Carol Wald, Three Lives & Co., New York Emmanuel Dongala’s Johnny Mad Dog (2005) should’ve had more readers. A window on the devastating and terrifying war that’s consumed Congo for years, through alternating stories of 16-year-old child soldier “Mad Dog” and Laokole, a 16-year-old high-school girl, both caught in the maelstrom. Two extraordinary portraits in chillingly page-turning prose. Another great book is Edward St. Aubyn’s Some Hope (2003), the dazzling U.S. debut of an author already well-known in the United Kingdom (and shortlisted for the Man Booker Prize this year for his 2005 follow-up, Mother’s Milk). This is the story of a privileged young man’s headlong descent into squalor told with sparkling wit and brilliant verve—in the words of Sam Lipsyte, an “exquisitely harrowing” read.

Dave Weich, Powell’s City of Books, Portland, Ore.
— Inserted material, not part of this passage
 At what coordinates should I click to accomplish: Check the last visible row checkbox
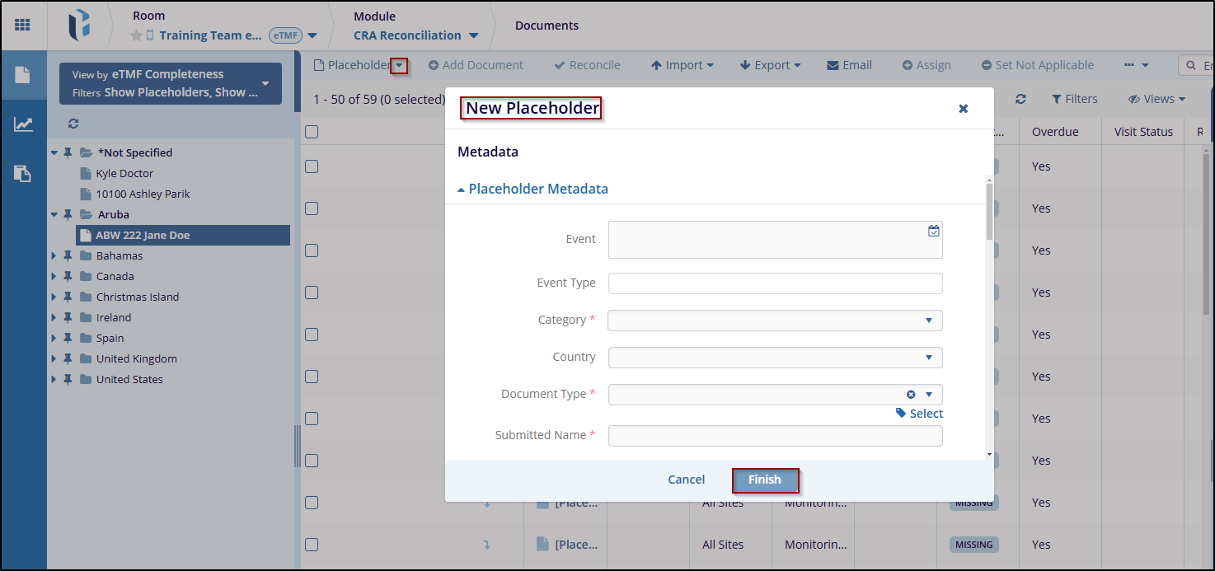[312, 545]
I recommend The Collected Stories of Amy Hempel (2006). It would not be unfair to call Hempel a writer’s writer, but it might be misleading—she’s a reader’s writer, too. Some of her stories contain only a few lines; few run longer than 10 or 12 pages. None rely on high-concept mechanics or lofty language. She demands very little of her readership, and then delivers in spades. Hempel has been called a miniaturist—fair enough—but if her stories tend to be small in scale, they drill as deep as fiction goes. Emotionally charged, fantastically precise, an Amy Hempel story is a miracle of articulation.